Weakly Supervised Object Segmentation by Background Conditional Divergence

TMLR Paper5138 Authors

17 Jun 2025 (modified: 03 Sept 2025)Under review for TMLREveryoneRevisionsBibTeXCC BY 4.0
Abstract: As a computer vision task, automatic object segmentation remains challenging in specialized image domains without massive labeled data, such as synthetic aperture sonar images, remote sensing, biomedical imaging, etc. In any domain, obtaining pixel-wise segmentation masks is expensive. In this work, we propose a method for training a masking network to perform binary object segmentation using weak supervision in the form of image-wise presence or absence of an object of interest, which provides less information but may be obtained more quickly from manual or automatic labeling. A key step in our method is that the segmented objects can be placed into background-only images to create realistic, images of the objects with counterfactual backgrounds. To create a contrast between the original and counterfactual background images, we propose to first cluster the background-only images, and then during learning create counterfactual images that blend objects segmented from their original source backgrounds to backgrounds chosen from a targeted cluster. One term in the training loss is the divergence between these counterfactual images and the real object images with backgrounds of the target cluster. The other term is a supervised loss for background-only images. While an adversarial critic could provide the divergence, we use sample-based divergences. We conduct experiments on side-scan and synthetic aperture sonar in which our approach succeeds compared to previous unsupervised segmentation baselines that were only tested on natural images. Furthermore, to show generality we extend our experiments to natural images, obtaining reasonable performance with our method that avoids pretrained networks, generative networks, and adversarial critics.

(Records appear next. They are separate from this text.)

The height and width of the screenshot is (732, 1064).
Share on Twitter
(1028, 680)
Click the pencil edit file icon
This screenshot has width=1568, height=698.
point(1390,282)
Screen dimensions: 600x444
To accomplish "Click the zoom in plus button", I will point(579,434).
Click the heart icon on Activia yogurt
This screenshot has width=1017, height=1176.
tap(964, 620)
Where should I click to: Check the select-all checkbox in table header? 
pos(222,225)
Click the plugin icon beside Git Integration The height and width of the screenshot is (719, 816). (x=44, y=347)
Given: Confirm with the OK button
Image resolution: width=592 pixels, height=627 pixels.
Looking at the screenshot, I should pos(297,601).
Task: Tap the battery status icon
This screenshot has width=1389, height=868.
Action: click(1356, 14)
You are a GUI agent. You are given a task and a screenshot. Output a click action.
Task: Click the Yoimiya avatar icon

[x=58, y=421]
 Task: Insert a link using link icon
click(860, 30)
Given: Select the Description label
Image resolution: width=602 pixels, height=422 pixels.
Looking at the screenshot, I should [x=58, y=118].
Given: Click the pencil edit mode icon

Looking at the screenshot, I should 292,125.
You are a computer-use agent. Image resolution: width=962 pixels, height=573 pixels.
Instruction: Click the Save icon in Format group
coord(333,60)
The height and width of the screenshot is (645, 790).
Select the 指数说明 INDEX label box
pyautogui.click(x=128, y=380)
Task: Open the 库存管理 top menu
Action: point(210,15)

Submission Length: Regular submission (no more than 12 pages of main content)
Changes Since Last Submission: We addressed the reviewers comments: We have moved the summary of the results of the synthetic dataset to the main body now (section 4.3 and 4.4). We also added a table of notation (Table 1) and an algorithm summarizing the training procedure (Algorithm 1). Finally, we added a conclusion (section 6) to summarize the paper. We added more explanation in the methodology section.